Sixty-four percent of children have suffered at least one Adverse Childhood Experience (ACE) in their childhood, according to a Centers for Disease Control and Prevention study. ACEs can include all types of abuse, neglect and traumatic experiences that happen to children.
“There are multiple factors that occur in a child’s life that can be very traumatic, including abuse, neglect and poverty,” said Dr. Angelica Robles of Novant Health Developmental & Behavioral Pediatrics.“We look at various experiences within the home – losing a parent, divorce or separation of parents, if they witnessed domestic violence or neighborhood violence, if there’s mental illness in the home, or alcohol or substance abuse in the home.”
Research on ACEs and the effects is increasing, Robles said, as the medical community and researchers examine the connection to adulthood high-risk health behaviors.
As the number of ACEs that a child experiences increases, so does the risk for bad outcomes. A child facing three or four ACEs, for example, is more likely to have a negative outcome than a child experiencing just one.
“Starting in early childhood, this can lead to a child having behavioral challenges and developmental delays,” Robles said. And as the person ages, increased risky behaviors often occur.

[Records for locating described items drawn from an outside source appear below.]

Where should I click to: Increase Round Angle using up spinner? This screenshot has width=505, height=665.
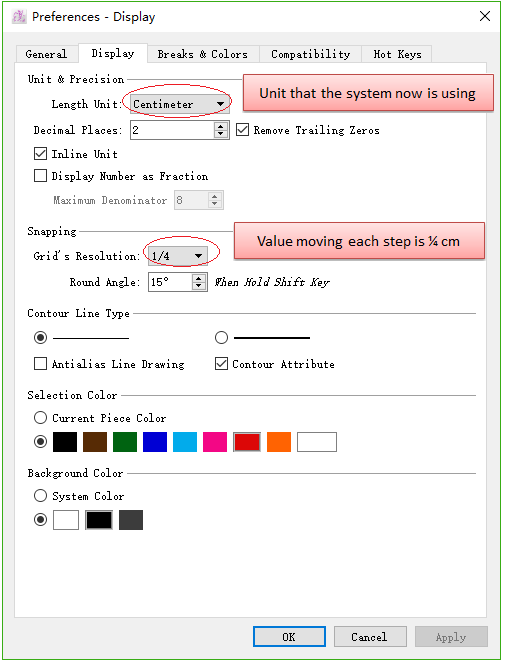pos(198,278)
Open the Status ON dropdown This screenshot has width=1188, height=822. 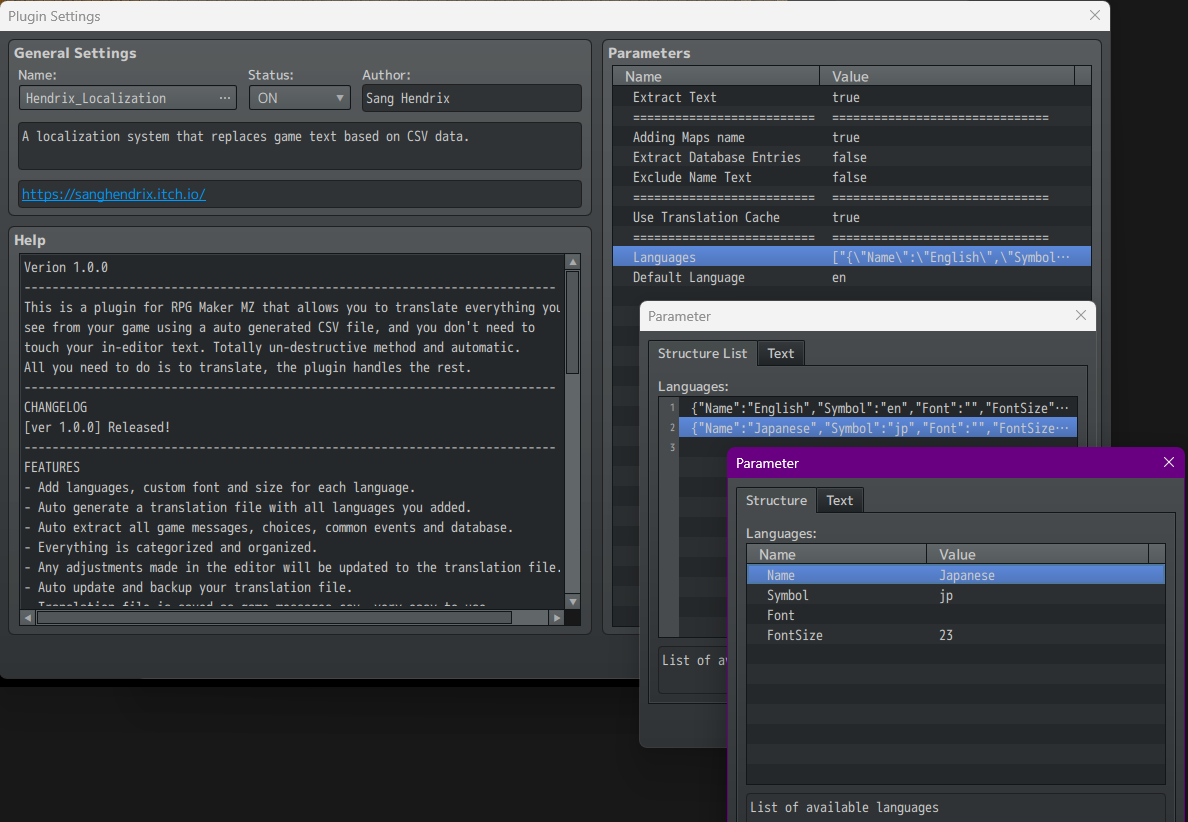(300, 98)
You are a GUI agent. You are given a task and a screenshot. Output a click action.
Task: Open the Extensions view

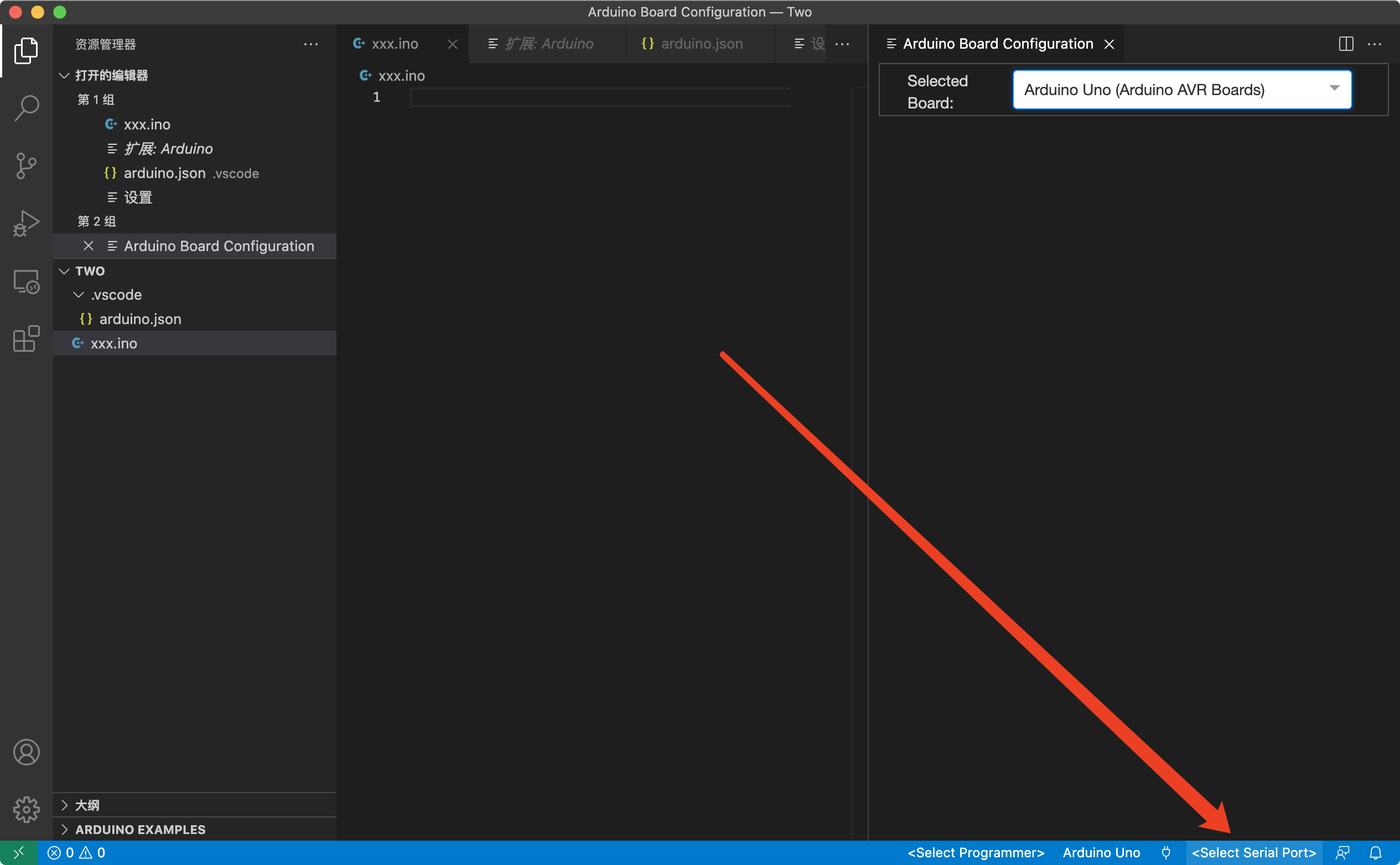27,339
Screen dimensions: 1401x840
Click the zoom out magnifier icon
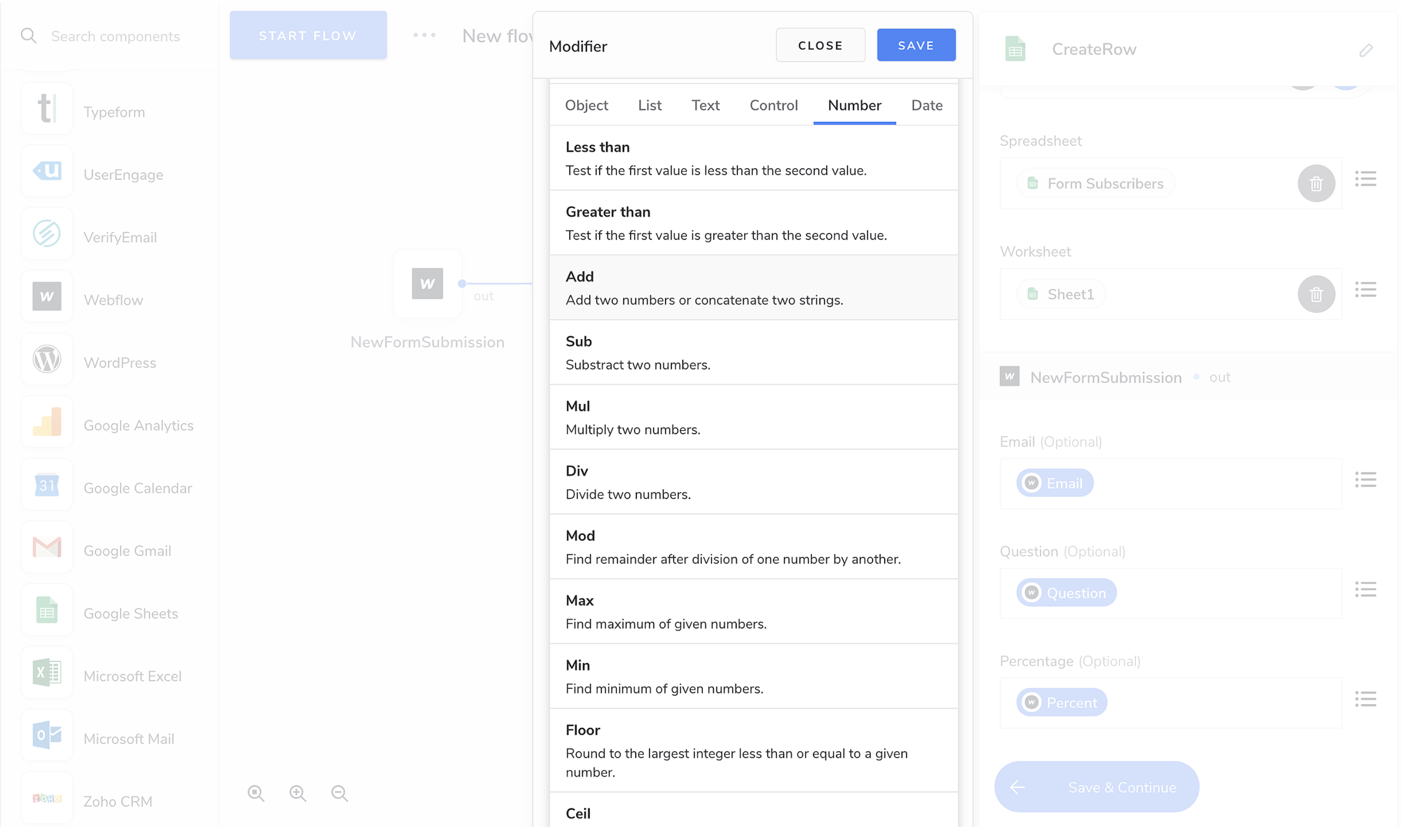pyautogui.click(x=339, y=793)
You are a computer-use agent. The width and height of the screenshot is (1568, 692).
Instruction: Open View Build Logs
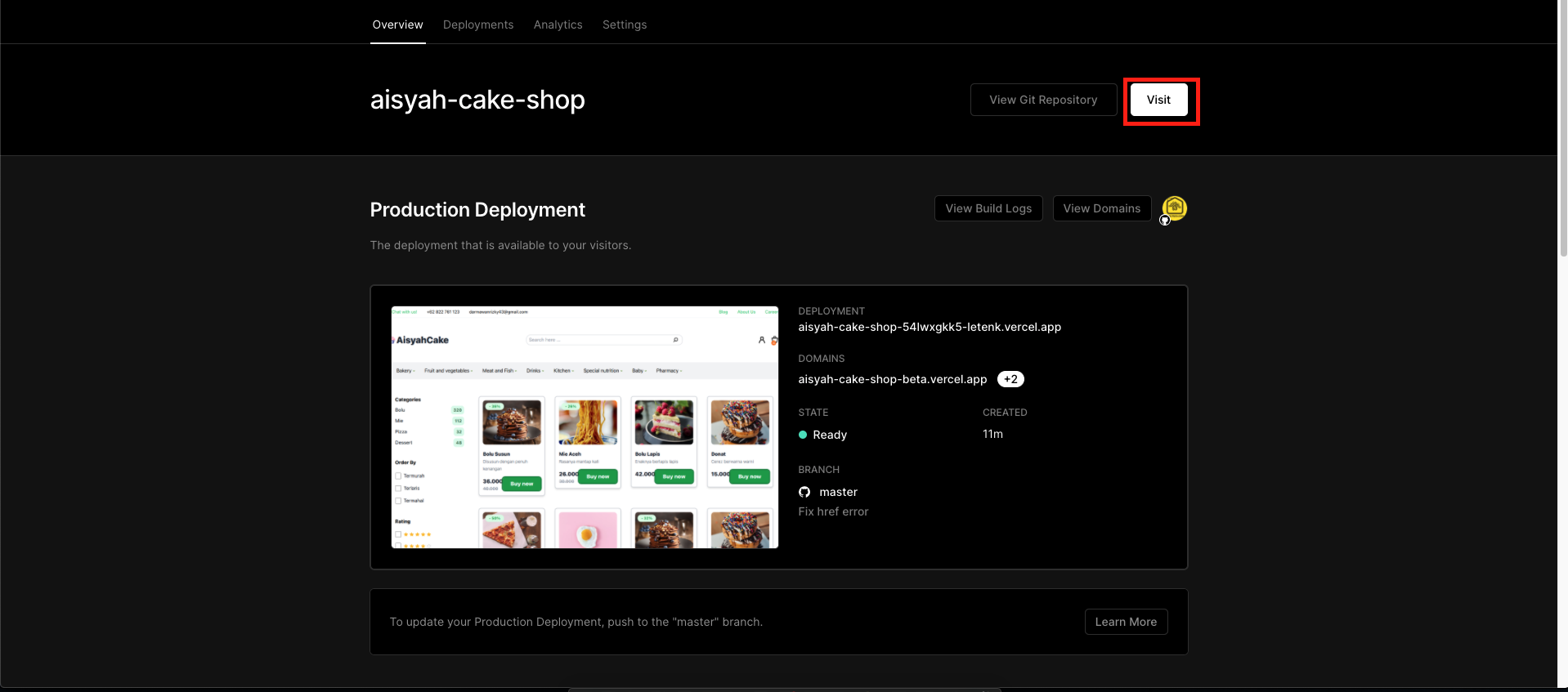988,208
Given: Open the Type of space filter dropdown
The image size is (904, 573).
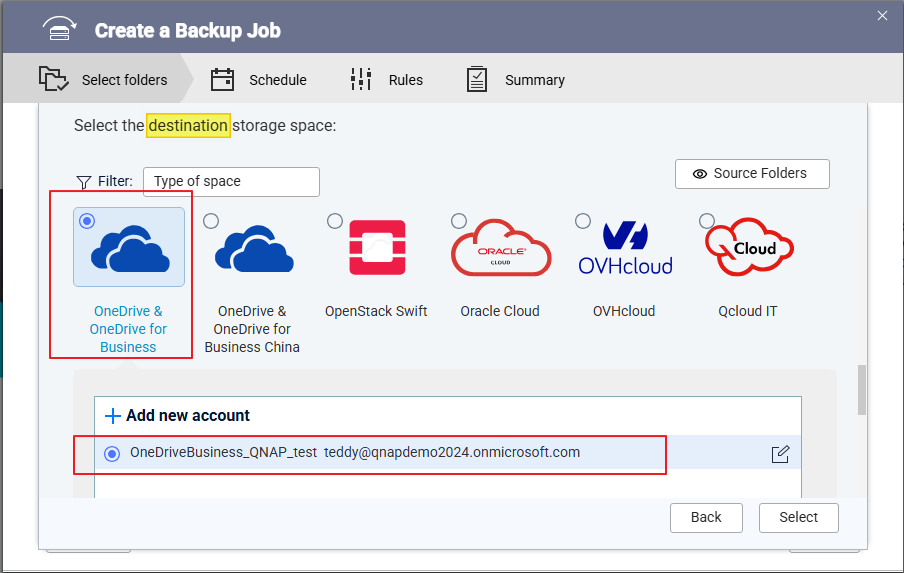Looking at the screenshot, I should 231,182.
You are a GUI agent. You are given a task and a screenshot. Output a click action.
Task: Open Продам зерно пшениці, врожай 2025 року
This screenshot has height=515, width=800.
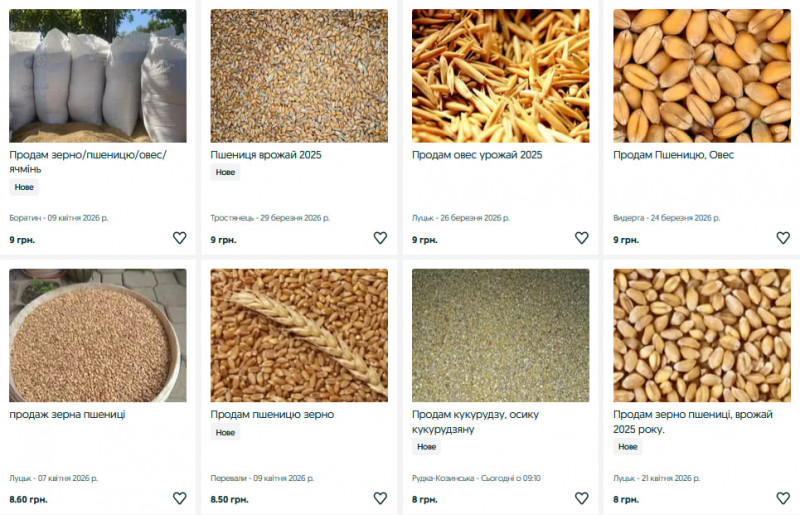pos(693,422)
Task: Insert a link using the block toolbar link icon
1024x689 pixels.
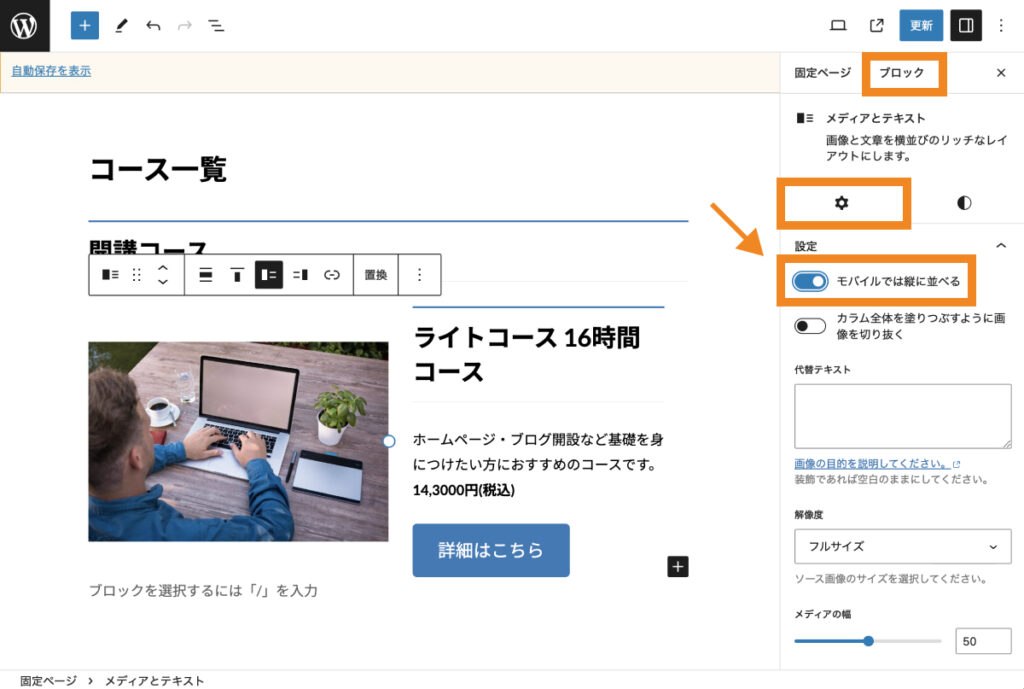Action: tap(331, 274)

“They may engage in risk-taking, so physical injury risks go up,” Robles said. “They may engage in substance abuse, which can lead to infection and chronic illness, including diabetes, cancer and high blood pressure. Eventually this may lead to mental illness, or a decrease in educational and occupational attainment, which means lower income, and even early death.”
How to help kids
The American Academy of Pediatrics recommends that pediatricians regularly screen young children for circumstances (including maternal depression, parental substance abuse, poverty and community violence) that can lead to toxic stress.
If a child has experienced adversities, health care providers can help the family address the immediate threat and reduce the likelihood of it happening again. They also can make referrals to services and treatments that may mitigate the negative effects of the child’s experience.
“For those kids who have the adverse experiences, we hope that by adding protective factors into the mix, the child can develop resilience,” Robles said.
The CDC recommends several strategies that can help prevent abuse and neglect, including:
- Strengthening the household’s financial security
- Establishing family-friendly work policies (flex time, being aware of child-related absences, etc.)
- Reducing corporal punishment
- Enriching a child’s pre-school environment with family engagement
- Early childhood home visitation to help enhance parenting skills
- Enhanced primary medical care
- Treatment to lessen the harms of abuse and neglect
How to help adults
Adults who experienced ACEs as a child often continue to need help.
“We try to connect them with a mental health provider, make sure they’re plugged in with counseling,” Robles said. “If there is substance abuse or other health issues, we try to make sure that’s addressed with primary care providers and specialists.”
It’s important to make sure they’re in a good support system within their community, too, Robles said.
Robles' research on ACEs and the impact on school performance was recently published in the American Academy of Pediatrics' journal.